After a bumpy ride on the cheaply built road, the team arrived at their target. Once inside the Batasan complex, the commandos reviewed passwords. To the challenge “Hello, Garci” the designated reply was “Many happy returns.”

With faces blackened and palms properly greased (“Ten thousand pesos worth of grease each, paid by a certain Jose Pidal”) the commandos swung into action. They silently sprinted to the offices of the House of Representatives, sneaking behind the numerous pork barrels in the hallways.

“Go, go, go! Our superintendent-squad leader whispered,” said Dandat. “We moved quickly, hiding beneath the shadow of a doubt.”

They encountered sleeping dogs by the door of the storage room, “but following orders, we let them lie.” Acting with drilled precision, they quickly replaced boxfuls of officially filed election returns with fake filings. This was the heart of the mission.

“We were expertly trained to distinguish between enemy file and friendly file,” Dandat says, betraying a hint of pride. “We were also trained to file from the hip if necessary, and how to dodge a hail of real ballots.”

And this is what the public doesn’t realize and was only alluded to by an Inquirer report—the raiders underwent exhaustive and demanding special operations training, suited to the specific mission, months before the actual operation.

▸ DATASET RECORDS
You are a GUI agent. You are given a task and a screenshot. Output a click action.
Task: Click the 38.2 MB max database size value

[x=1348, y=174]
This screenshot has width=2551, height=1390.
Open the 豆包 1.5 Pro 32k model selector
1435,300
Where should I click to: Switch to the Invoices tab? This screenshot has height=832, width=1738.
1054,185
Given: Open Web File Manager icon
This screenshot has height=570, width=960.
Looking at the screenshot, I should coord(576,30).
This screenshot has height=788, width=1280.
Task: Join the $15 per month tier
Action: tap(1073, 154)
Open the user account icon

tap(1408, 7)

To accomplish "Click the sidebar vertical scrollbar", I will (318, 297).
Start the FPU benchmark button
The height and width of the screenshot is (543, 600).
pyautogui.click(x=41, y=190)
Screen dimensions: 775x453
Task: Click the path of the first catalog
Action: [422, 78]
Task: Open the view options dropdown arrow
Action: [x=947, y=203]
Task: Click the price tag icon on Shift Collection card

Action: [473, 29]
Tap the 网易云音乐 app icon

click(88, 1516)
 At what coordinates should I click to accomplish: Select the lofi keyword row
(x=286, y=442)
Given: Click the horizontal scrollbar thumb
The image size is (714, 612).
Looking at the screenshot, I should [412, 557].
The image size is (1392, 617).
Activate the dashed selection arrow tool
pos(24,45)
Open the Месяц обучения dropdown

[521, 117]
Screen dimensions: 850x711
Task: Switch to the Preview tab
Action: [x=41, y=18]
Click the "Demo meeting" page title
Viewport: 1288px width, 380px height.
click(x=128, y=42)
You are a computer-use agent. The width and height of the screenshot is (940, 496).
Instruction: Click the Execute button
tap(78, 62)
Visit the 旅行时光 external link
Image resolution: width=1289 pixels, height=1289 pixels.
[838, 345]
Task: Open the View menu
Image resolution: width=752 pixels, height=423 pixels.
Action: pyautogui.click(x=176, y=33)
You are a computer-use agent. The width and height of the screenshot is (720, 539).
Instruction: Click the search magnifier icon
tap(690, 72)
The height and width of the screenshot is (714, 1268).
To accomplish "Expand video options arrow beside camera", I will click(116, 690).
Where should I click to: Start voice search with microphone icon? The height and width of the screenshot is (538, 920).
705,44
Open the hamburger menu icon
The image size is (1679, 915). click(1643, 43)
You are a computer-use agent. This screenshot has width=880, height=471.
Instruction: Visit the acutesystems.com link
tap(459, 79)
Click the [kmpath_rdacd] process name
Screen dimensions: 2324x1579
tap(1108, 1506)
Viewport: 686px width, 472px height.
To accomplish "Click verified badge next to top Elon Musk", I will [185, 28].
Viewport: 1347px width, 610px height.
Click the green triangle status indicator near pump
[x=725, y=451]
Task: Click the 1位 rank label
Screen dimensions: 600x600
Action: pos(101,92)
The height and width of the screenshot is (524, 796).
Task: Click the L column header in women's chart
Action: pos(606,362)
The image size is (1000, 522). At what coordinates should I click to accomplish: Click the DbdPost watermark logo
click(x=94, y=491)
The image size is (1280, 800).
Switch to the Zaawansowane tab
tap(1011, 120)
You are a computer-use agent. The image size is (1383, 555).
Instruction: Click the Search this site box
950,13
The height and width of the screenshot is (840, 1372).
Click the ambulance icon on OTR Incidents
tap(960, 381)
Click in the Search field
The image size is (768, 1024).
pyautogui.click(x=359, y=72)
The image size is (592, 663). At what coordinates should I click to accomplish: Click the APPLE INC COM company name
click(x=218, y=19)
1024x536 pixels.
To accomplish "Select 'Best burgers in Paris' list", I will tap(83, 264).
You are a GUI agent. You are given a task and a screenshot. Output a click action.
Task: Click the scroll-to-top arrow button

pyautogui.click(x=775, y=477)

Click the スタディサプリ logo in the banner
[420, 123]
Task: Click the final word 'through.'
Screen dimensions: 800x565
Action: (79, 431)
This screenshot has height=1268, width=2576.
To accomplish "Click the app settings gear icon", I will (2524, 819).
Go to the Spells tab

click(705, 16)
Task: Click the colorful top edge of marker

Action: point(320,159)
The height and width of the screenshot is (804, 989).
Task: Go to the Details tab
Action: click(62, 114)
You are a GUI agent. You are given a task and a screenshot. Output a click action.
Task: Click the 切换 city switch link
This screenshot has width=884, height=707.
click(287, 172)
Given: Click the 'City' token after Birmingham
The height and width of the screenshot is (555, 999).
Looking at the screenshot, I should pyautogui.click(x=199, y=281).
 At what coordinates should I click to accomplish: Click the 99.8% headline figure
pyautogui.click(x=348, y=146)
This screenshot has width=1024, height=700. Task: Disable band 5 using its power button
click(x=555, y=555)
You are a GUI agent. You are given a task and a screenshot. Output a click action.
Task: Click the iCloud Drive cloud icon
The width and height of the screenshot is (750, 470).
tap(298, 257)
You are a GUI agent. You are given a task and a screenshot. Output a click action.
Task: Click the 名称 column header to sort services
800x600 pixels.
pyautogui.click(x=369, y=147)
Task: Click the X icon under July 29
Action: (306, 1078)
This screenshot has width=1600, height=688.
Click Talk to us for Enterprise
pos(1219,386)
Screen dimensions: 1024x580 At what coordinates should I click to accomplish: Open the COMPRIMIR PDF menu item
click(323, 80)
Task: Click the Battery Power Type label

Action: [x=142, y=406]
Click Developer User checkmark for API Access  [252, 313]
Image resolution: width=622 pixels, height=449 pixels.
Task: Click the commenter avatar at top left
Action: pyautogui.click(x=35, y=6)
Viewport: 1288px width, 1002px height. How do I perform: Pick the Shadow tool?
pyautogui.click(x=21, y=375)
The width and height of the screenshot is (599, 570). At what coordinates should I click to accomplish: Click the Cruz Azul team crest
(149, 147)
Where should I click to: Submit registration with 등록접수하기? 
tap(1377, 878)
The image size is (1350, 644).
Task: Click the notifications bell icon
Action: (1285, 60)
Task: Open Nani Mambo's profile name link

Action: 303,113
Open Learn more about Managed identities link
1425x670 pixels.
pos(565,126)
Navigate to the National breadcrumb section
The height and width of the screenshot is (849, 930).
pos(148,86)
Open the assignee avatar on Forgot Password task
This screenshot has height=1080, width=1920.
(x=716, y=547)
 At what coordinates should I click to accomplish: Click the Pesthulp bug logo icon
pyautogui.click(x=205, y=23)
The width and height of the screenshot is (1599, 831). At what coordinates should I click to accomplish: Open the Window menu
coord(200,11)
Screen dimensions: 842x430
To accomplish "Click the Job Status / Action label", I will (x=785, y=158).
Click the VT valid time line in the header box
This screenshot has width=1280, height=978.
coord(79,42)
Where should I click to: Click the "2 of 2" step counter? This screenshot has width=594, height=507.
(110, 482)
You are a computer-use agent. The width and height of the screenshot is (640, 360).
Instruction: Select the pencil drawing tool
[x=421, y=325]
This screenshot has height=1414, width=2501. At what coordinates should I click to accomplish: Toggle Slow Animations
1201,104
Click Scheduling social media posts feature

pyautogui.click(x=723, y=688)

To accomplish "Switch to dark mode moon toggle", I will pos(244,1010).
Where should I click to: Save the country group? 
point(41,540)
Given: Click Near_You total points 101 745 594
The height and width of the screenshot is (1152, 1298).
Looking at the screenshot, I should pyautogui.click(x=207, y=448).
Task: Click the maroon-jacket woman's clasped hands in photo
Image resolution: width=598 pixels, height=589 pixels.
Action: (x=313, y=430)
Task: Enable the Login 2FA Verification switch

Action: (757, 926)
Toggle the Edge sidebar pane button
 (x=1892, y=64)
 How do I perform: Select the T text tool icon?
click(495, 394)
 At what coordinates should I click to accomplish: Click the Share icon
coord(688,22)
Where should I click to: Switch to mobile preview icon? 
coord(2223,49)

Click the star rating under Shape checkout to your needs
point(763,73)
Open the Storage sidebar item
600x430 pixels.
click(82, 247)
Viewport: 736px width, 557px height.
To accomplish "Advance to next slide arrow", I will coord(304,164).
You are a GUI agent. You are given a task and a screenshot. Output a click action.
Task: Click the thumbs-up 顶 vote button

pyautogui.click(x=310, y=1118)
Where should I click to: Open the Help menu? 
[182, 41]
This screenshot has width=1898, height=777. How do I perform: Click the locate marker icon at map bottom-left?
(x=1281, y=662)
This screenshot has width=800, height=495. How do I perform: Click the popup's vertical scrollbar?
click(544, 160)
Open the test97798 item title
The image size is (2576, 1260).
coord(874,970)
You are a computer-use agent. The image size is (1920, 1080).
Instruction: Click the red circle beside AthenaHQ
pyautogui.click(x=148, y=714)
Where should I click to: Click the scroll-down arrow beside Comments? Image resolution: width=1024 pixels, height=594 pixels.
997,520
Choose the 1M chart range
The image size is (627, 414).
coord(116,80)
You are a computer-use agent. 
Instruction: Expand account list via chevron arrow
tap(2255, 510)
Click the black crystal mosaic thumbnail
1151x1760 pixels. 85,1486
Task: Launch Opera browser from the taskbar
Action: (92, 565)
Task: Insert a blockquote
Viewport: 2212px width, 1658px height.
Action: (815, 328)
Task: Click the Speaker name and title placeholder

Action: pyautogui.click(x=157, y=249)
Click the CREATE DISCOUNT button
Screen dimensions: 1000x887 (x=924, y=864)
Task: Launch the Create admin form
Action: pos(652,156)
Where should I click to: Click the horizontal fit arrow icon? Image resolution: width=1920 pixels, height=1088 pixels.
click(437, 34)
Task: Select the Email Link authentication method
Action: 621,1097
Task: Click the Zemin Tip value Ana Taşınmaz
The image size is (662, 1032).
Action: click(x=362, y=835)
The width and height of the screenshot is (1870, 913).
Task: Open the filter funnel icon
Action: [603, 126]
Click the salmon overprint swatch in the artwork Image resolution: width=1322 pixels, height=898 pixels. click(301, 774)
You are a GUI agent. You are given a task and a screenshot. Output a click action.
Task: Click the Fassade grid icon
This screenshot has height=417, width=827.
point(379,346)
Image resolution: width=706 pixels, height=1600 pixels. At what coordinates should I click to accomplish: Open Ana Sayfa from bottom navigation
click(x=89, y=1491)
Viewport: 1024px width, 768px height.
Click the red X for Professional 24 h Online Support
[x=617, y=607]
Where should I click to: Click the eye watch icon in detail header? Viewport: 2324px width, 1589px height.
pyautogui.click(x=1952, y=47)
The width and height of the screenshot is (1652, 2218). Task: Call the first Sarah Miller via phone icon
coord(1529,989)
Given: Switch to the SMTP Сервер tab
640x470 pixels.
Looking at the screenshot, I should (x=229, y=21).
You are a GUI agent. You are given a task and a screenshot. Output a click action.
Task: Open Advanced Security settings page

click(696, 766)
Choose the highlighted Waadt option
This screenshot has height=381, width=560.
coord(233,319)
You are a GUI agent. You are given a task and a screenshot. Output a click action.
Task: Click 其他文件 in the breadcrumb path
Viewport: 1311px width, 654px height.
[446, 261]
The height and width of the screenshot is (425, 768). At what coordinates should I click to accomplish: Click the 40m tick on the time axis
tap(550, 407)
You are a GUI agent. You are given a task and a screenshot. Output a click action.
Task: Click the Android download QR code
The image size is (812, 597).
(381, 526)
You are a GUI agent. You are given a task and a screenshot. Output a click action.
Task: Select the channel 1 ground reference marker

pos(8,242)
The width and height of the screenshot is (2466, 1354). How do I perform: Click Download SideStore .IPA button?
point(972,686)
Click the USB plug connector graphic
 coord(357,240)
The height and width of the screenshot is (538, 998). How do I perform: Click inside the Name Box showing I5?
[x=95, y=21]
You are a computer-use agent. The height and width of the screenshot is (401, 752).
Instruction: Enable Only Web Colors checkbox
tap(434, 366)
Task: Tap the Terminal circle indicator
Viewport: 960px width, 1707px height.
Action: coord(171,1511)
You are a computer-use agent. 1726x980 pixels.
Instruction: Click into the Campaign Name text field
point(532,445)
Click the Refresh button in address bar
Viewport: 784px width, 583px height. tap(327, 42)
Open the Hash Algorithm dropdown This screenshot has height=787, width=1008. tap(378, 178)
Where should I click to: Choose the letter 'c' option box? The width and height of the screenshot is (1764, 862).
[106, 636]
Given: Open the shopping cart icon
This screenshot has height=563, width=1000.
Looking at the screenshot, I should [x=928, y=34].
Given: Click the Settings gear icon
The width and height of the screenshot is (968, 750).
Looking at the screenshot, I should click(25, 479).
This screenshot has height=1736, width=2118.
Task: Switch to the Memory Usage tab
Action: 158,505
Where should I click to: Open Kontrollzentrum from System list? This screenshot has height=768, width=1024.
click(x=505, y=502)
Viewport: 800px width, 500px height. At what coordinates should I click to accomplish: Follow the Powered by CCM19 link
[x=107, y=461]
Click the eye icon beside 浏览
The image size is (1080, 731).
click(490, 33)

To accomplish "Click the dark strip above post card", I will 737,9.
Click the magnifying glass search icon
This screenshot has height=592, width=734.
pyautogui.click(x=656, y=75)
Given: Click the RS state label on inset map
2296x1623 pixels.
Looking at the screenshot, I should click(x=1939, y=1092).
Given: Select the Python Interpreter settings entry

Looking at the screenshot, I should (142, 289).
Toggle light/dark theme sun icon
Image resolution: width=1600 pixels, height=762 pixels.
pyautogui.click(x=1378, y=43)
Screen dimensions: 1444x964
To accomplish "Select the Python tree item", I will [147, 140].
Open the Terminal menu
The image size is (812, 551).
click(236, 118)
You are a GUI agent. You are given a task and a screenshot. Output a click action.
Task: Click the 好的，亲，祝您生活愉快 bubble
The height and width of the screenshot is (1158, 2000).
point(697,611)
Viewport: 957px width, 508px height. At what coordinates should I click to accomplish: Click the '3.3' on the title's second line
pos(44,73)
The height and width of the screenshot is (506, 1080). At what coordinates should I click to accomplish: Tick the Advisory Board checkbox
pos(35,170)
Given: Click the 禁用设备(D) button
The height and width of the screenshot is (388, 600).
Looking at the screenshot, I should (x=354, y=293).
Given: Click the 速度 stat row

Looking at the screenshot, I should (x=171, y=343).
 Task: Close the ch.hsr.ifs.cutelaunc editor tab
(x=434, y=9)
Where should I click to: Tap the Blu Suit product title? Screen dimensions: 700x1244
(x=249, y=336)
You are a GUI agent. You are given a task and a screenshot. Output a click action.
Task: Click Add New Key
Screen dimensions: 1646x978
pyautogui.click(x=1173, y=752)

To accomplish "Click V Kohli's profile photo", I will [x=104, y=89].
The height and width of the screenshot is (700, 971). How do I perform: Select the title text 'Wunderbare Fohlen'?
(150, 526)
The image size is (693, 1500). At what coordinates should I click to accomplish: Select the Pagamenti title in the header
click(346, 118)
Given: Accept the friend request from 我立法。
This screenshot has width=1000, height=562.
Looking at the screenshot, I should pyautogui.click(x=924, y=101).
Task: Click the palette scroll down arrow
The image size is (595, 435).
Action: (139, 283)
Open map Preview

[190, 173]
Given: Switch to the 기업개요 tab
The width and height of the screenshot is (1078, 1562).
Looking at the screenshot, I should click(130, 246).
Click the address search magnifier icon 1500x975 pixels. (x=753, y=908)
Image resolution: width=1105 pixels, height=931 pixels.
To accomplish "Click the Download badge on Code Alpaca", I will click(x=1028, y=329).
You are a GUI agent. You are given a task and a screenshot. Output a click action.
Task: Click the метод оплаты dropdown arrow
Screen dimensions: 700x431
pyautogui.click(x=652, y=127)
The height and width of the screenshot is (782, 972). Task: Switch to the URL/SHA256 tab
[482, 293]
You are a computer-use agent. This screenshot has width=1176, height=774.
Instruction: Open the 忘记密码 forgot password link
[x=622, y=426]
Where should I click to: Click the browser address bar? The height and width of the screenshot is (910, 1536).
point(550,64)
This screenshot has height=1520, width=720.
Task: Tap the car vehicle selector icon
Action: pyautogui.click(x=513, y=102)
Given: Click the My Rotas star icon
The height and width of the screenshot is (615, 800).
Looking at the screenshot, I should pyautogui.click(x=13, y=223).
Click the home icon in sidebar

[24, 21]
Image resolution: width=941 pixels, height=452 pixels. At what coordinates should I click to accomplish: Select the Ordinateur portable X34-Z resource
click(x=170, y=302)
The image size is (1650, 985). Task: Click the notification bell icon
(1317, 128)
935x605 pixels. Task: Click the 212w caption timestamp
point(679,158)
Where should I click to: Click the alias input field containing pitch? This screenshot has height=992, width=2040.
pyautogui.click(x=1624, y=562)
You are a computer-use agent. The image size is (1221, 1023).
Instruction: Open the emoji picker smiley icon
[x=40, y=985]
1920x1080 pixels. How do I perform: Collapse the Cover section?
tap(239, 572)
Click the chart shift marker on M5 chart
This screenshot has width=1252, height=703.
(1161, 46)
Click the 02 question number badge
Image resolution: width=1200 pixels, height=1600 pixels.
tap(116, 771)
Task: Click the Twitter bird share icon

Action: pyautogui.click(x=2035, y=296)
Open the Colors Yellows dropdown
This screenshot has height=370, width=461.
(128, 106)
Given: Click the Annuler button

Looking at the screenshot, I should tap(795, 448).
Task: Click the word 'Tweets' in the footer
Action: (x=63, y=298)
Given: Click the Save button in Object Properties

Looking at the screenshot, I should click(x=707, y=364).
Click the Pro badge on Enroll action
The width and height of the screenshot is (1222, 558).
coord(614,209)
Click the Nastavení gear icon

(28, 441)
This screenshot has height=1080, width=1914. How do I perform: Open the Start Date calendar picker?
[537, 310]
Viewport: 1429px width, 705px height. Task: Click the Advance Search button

▸ STATED PROBLEM A
In the raid story, what reply were the commandos supposed to give to the challenge "Hello, Garci"?
▸ STATED PROBLEM B
Write the next few paragraphs of the satirical raid story, starting after its last sentence and keeping its tone.
The listing is separate material and has nothing to do with the raid story.

▸ EXPECTED OUTPUT A
"Many happy returns."

▸ EXPECTED OUTPUT B
Their “equipage” alone shows this was a high-caliber political intelligence unit designed for black-ops. Team members were armed to the teeth: “We had full packs of lies, smoking guns, hooks and crooks, mud for slinging, ropes to give to enemies to hang themselves with, axes to grind—all the weapons of professional political operatives,” says Dandat. They even had a terrorist-type, ammonia-based bombshell improvised from a huge fertilizer scam.

Special ops training and “team-building” took place at a clandestine boot camp, guided by a field manual authored by Gen. Mikey Arroyo, a five-star security guard general. Training was extraordinarily tough.

There were jumps to practice, like jumping to conclusion, jumping the gun and jumping on the bandwagon. “We were also taught how to find direction without the use of a moral compass,” recalled Dandat.

Using a mock-up of the Batasan, complete with smoke-filled rooms, tables for dealing under and dens of iniquity, they endlessly rehearsed tactical maneuvers: backtracking from a position; flip-flopping on an issue; swimming with sharks, exerting effort from a last ditch, and lying to one’s teeth.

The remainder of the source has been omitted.